Suive une piste particulière et savoir reconnaître ce qu’elle a d’universel, voilà qui est un problème insoluble. Les événements sont le résultat d’invariants, mais ils sont aussi inscrits dans une histoire singulière. Il faut s’arrêter à une certaine distance pour éviter de voir ces particularités et inscrire ce destin dans un autre qui transcende l’individu. Plus on s’approche du sujet plus celui-ci nous

échappe. Et plus nous sommes loin, plus nous ne comprenons rien. Il ne nous parvient que des bribes, des discours déformants, de marques extérieures d’une histoire écrite à l’intérieur d’une humanité. L’histoire d’une catastrophe industrielle est aussi celle des personnes qui l’on provoquée ou qui n’ont pas voulu s’y opposer. Des milliers de vies n’ont pas pris la dimension du risque et l’ont laissé éclater. La spoliation des richesses par un groupe toujours de plus en riche, au détriment et grâce au plus grand nombre, n’est-ce pas le résultat d’un opportunisme et d’un cynisme assassins d’un côté et d’une certaine dose de lâcheté de l’autre ?

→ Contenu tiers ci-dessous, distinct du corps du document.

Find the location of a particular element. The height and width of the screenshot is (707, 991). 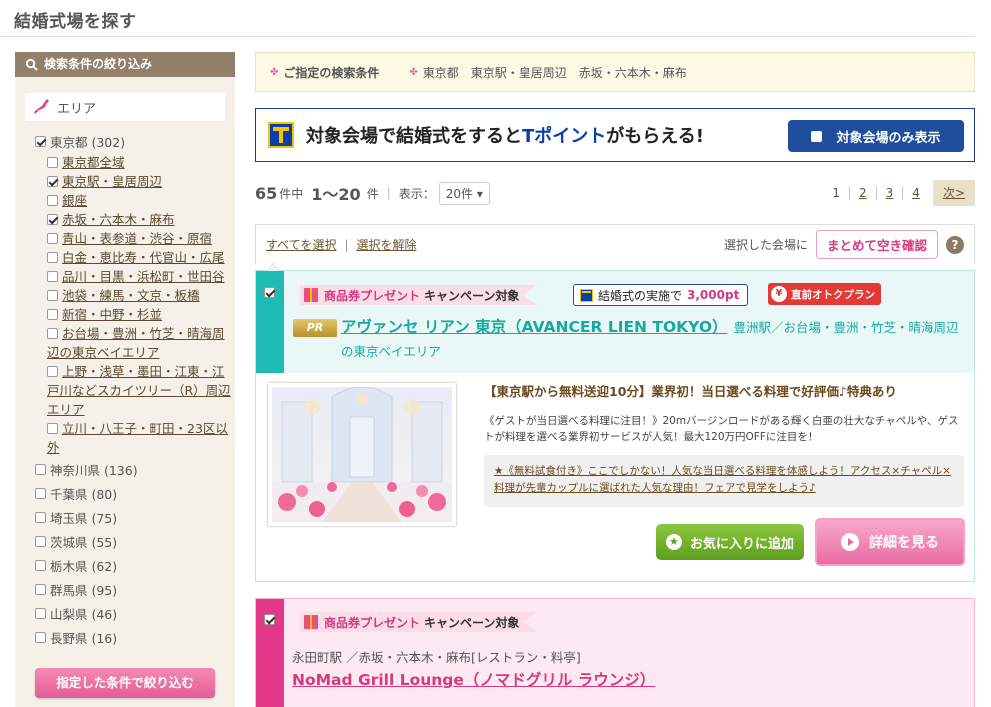

sub-area-item: 立川・八王子・町田・23区以外 is located at coordinates (141, 438).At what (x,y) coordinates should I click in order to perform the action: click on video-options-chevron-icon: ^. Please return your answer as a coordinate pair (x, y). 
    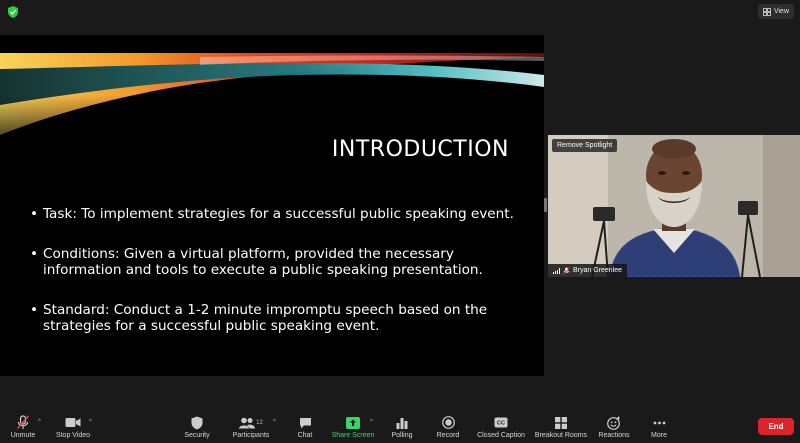
    Looking at the image, I should click on (90, 422).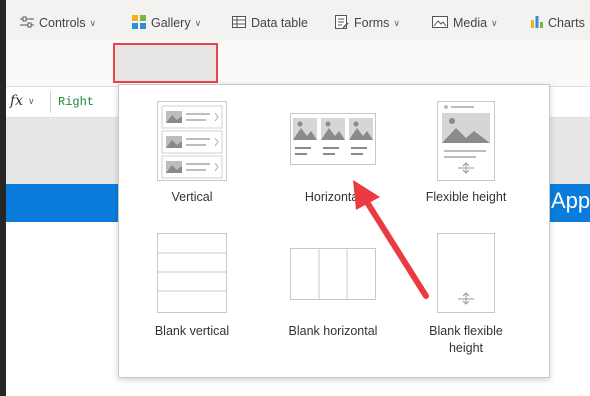  What do you see at coordinates (466, 340) in the screenshot?
I see `blank-flexible-height-label: Blank flexible height` at bounding box center [466, 340]. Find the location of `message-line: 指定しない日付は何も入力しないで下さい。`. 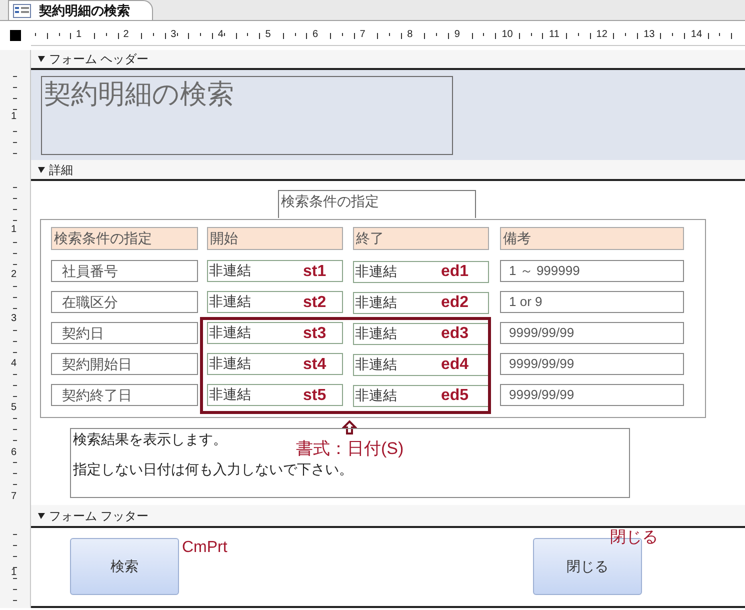

message-line: 指定しない日付は何も入力しないで下さい。 is located at coordinates (213, 470).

Le monde est une écume qui se meurt à nos pieds. Il nous envoie ses vagues et nous ne savons pas comment s’il nous faut retenir l’eau ou y plonger immédiatement. Chaque nouvelle ondulation conduit à notre plus grand égarement encore. Les vieux se réfugient à l’écart du monde : ils ne veulent plus des nouvelles que leur charrie la mer, seule compte la succession des jours. Nous sommes des ignorants et nous le resterons.